From the perspective of machines, the Web of Data can be viewed as a data layer consumed by an application layer. The data generated by these applications, in turn, can be used as data sources for other applications. We will then have a new data layer (generated by applications) to be consumed by a new application layer. And so on. So, we have a universe of data and application layers that can infinitely build new layers, with each application providing a specific set of tasks. Interpretations of the data and its possible meanings are the responsibility of the applications, resulting from the relationships they make through consumption of the universe of data organized in various layers.

From the perspective of people, applications must provide interfaces where the data resulting from the requested tasks is presented in a way that makes it easy to understand, which is the job of interface designers. For example, in the case of large datasets, features such as visual presentation of graphs and tables in various formats may facilitate such understanding. It is not within the scope of this guide to explore the various ways that data can be displayed in user interfaces.

Thus, we have an architecture where data is published in various ways and there is a set of applications that provide a set of tasks and manipulate this dataset in order to generate their results. The distribution of this data is heterogeneous and enables access to data contained in web pages, downloads of files stored in directory structures on servers, and data returned by web services and web APIs. There is no standardization in relation to the structure and semantics of the data distributed. These issues are resolved by the applications themselves. The understanding of the structure and semantics of the data is embedded in the applications.

The idea of the Semantic Web is to define a standard model for representing data, combined with a set of commonly used vocabularies, that enables the semantics of the data to be appended to the data, in order to build a more homogeneous environment in the data layers and to facilitate the work of application developers.

As we will see in the next section, the Semantic Web (Linked Data) adds two new forms of data distribution to this architecture:

• Resource Dereferencing: Data, resources represented in the Semantic Web data model, is requested directly through a URI (Section 4.1.2).

• SPARQL endpoint: An access protocol and query language that enables a set of resources to be requested through specification of a query against a database.

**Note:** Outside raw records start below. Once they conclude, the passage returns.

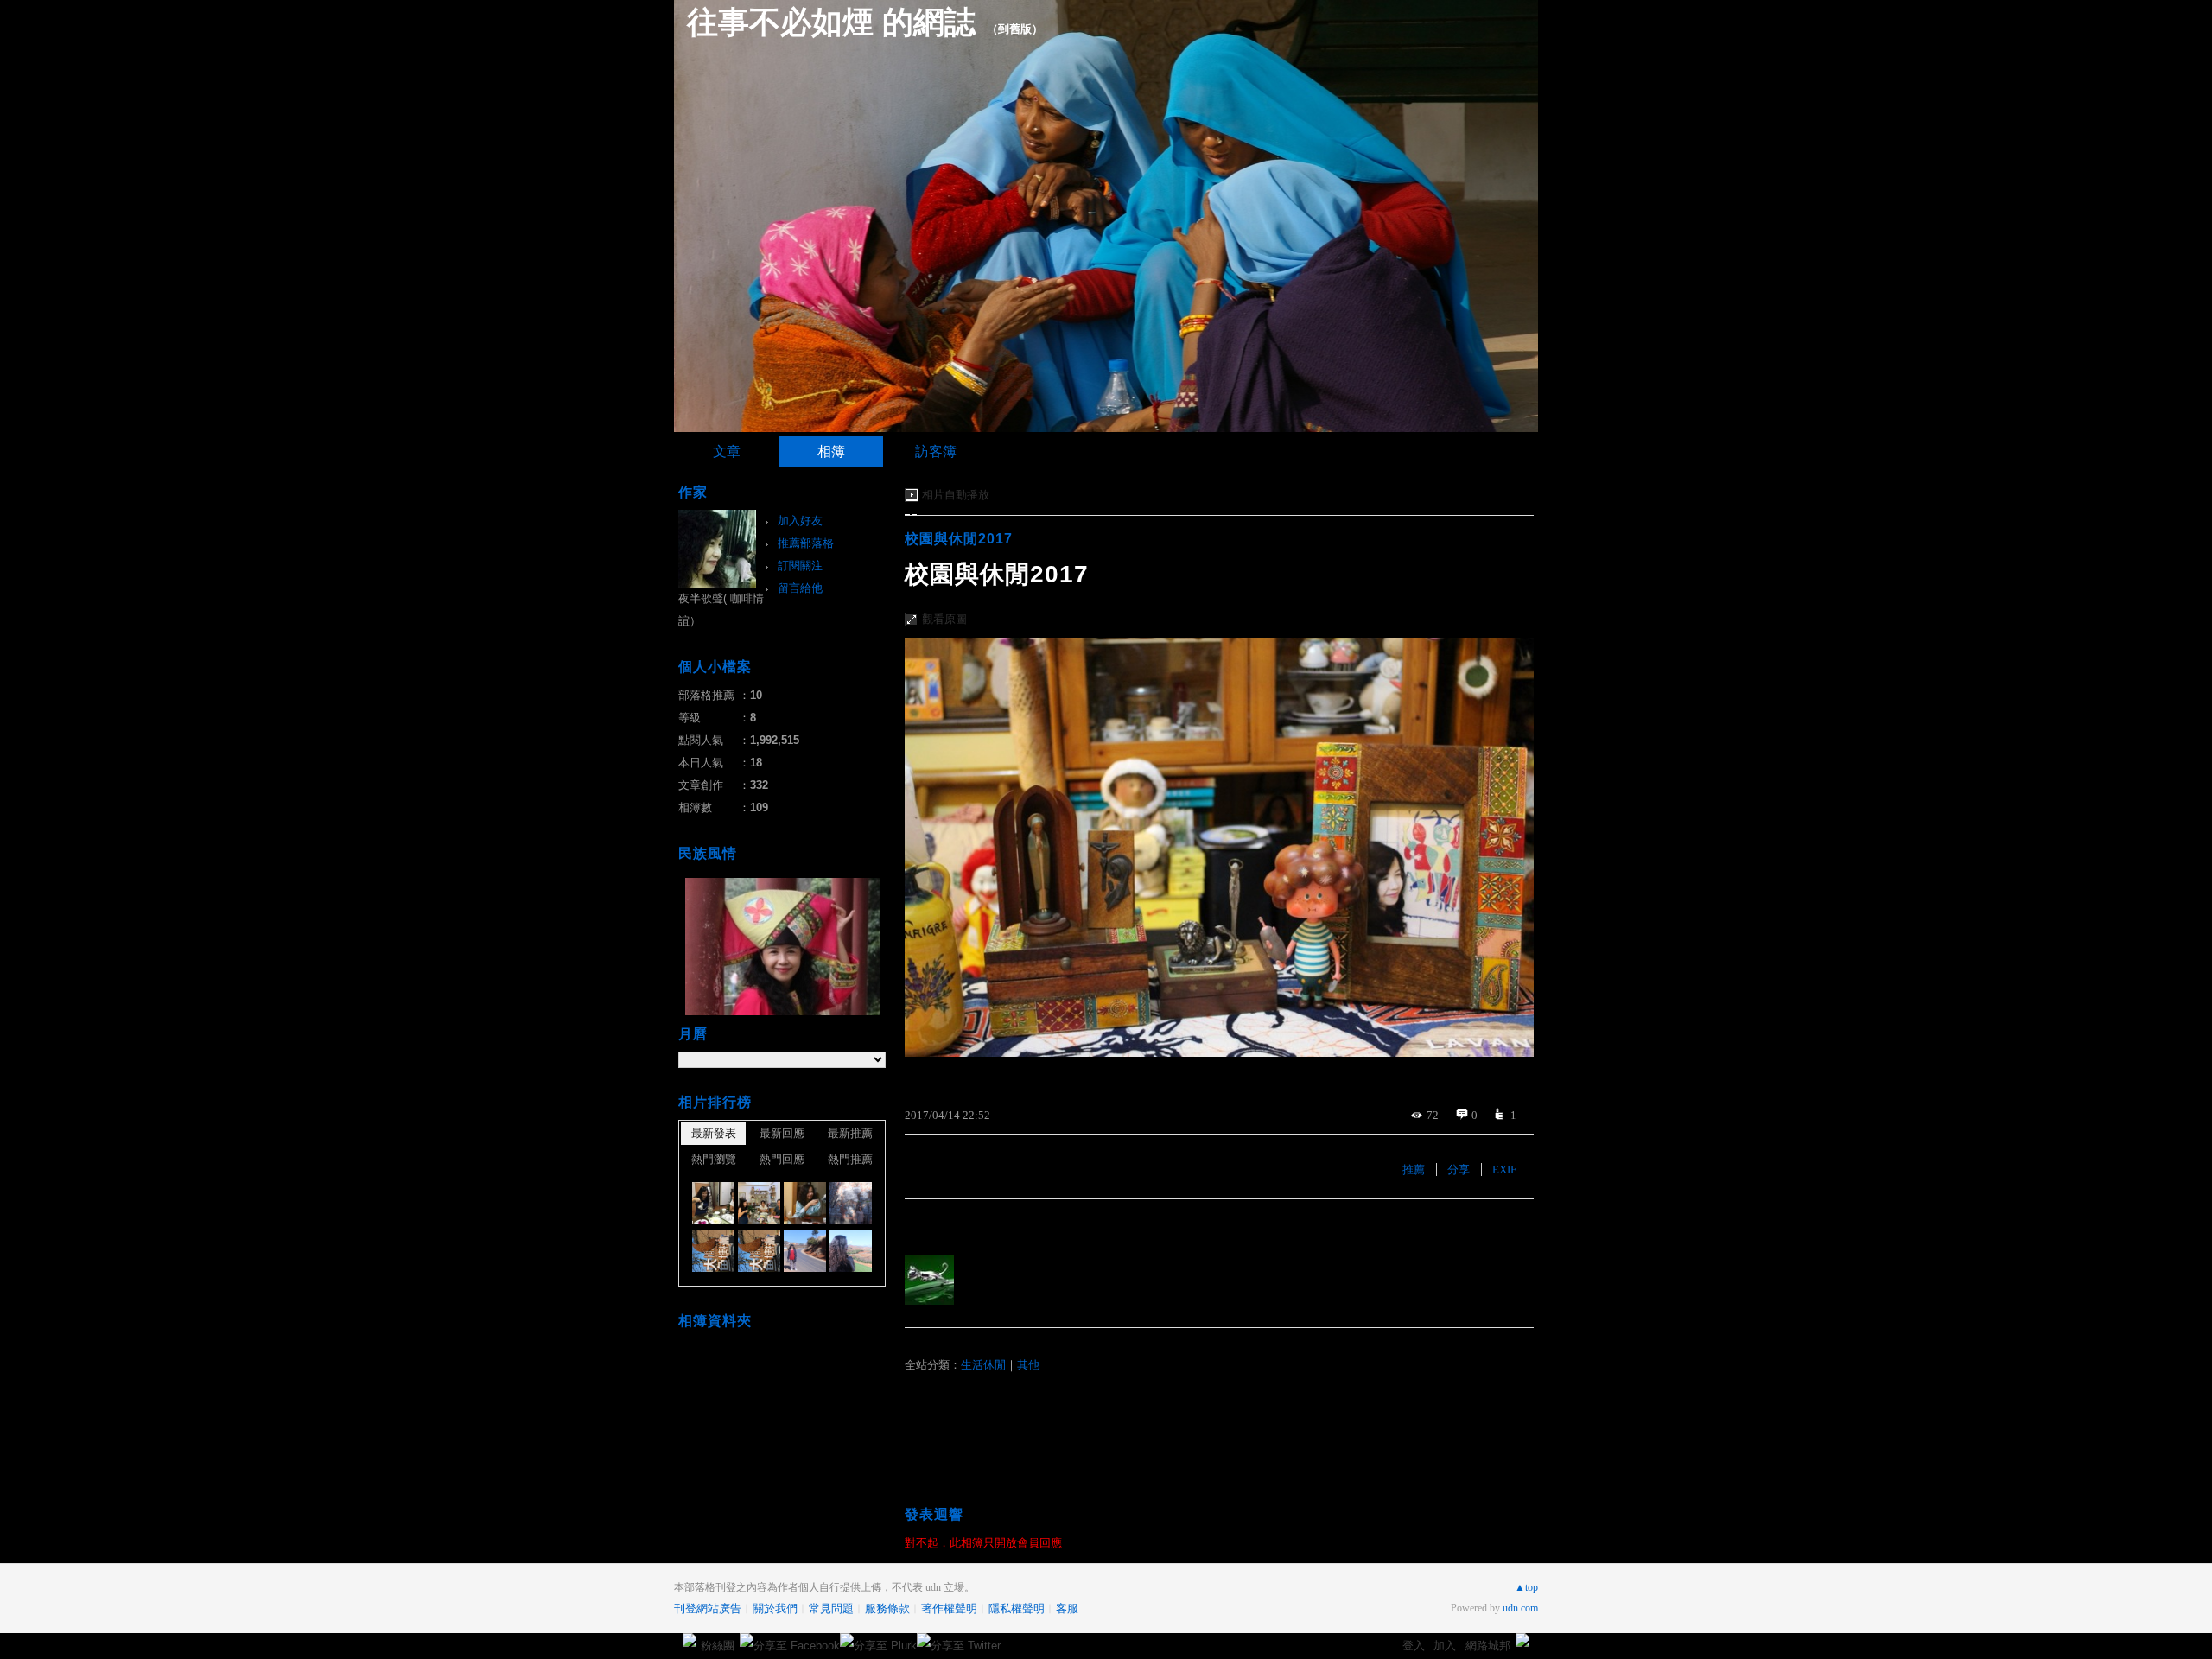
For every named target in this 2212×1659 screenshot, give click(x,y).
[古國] (713, 1251)
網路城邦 (1487, 1645)
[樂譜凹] (805, 1251)
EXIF (1504, 1169)
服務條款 (887, 1608)
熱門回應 (782, 1159)
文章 (727, 451)
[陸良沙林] (851, 1203)
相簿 (831, 451)
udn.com (1520, 1608)
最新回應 (782, 1133)
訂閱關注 (800, 565)
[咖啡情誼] (713, 1203)
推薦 (1413, 1169)
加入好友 (800, 520)
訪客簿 (936, 451)
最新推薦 (850, 1133)
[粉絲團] (689, 1640)
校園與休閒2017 (959, 538)
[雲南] (851, 1251)
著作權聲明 (949, 1608)
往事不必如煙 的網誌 (831, 22)
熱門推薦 (850, 1159)
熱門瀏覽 (713, 1159)
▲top (1526, 1587)
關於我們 (775, 1608)
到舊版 (1015, 28)
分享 (1458, 1169)
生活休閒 (983, 1364)
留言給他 (800, 588)
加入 (1444, 1645)
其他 (1028, 1364)
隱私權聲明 (1016, 1608)
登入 (1413, 1645)
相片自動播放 (955, 494)
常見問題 (831, 1608)
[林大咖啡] (759, 1203)
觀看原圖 (944, 619)
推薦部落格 (806, 543)
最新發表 (713, 1133)
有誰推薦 (932, 1224)
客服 (1067, 1608)
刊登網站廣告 (707, 1608)
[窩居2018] (805, 1203)
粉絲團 (717, 1645)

Currently, the intrinsic nature of the web environment is to have a heterogeneous structure in relation to data publishing and distribution. The most important aspect with regard to open data is that data be published, even in proprietary formats and even if more work is required on the part of developers and data consumers. What the creators of the Semantic Web desire is that these various forms converge over time in order to build a Web of Data, a worldwide database of linked information. On top of this Web of Data, applications will be able to build their set of tasks to meet the demands of users. Section 5.2 presents five stages in this path toward open data.